For years I used an extension which sends the URL to VLC for playback via HTTP. Nowadays I got rid of the extension and just drag and drop. That doesn't mark the link as clicked, though. It's hard to track the progress this way.
Ever thought about using a media server like Jellyfin?
I wonder if this will help improve playback on Firefox when using Jellyfin. Maybe it will be able to play more directly and use less server resources, my NAS has relatively modest power.
Plex (I know) with their native app works very well.
Oh, Jellyfin works, don't get me wrong (and it has native apps too). But I welcome every little performance gain. The NAS already starts getting noisy even when it runs just simple docker images on idle.. it can get a bit annoying.
And, from what I heard, Plex tends to have a more resource-intensive idle state due to having more cloud-based features and background tasks.
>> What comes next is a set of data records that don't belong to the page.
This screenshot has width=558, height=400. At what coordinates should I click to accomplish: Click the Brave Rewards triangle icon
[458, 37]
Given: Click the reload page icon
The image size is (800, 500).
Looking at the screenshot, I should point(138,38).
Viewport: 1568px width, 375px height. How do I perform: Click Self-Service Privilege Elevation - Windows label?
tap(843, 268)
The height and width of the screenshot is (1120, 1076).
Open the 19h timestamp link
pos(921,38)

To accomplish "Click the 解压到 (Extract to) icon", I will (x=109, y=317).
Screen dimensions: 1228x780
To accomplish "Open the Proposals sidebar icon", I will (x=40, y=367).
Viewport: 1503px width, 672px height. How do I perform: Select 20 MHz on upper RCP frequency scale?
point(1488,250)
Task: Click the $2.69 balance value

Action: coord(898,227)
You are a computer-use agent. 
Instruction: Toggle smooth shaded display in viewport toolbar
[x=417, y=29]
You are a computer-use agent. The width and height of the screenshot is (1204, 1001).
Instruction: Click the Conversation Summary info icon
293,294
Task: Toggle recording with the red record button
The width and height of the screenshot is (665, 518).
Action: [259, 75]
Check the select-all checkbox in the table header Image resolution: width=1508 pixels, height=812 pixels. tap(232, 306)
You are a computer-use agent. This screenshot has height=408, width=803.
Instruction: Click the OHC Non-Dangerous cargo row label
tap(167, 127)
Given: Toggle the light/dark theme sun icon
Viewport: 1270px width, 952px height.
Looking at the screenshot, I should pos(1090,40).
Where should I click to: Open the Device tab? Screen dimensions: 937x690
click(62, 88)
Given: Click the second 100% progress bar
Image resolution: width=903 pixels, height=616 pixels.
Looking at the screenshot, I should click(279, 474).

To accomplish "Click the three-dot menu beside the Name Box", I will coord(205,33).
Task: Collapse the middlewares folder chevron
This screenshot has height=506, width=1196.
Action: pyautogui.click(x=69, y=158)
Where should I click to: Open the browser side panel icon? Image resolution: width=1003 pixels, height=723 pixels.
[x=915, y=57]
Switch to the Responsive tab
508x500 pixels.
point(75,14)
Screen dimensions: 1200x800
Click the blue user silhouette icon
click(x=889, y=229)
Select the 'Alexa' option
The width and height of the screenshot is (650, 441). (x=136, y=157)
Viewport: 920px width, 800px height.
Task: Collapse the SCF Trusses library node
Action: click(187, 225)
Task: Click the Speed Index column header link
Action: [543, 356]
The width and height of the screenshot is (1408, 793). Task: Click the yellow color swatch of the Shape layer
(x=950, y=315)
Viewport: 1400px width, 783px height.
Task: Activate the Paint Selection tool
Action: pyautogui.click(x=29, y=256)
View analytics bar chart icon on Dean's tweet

It feels like using a browser to play video always take wayyyy more resource than a video player. Sending a link to vlc seems like an optimal option to me.
You are not wrong. However, how did MP4 get supported in the first place? Before 2010s, the expected user behaviour was still downloading an MP4 and play with a native player. Why the big gap between MP4 support and MKV support?
How is that vital?
Let's just say there were times I opened the browser after a long day of work just to enjoy an episode or two to prevent mental breakdown.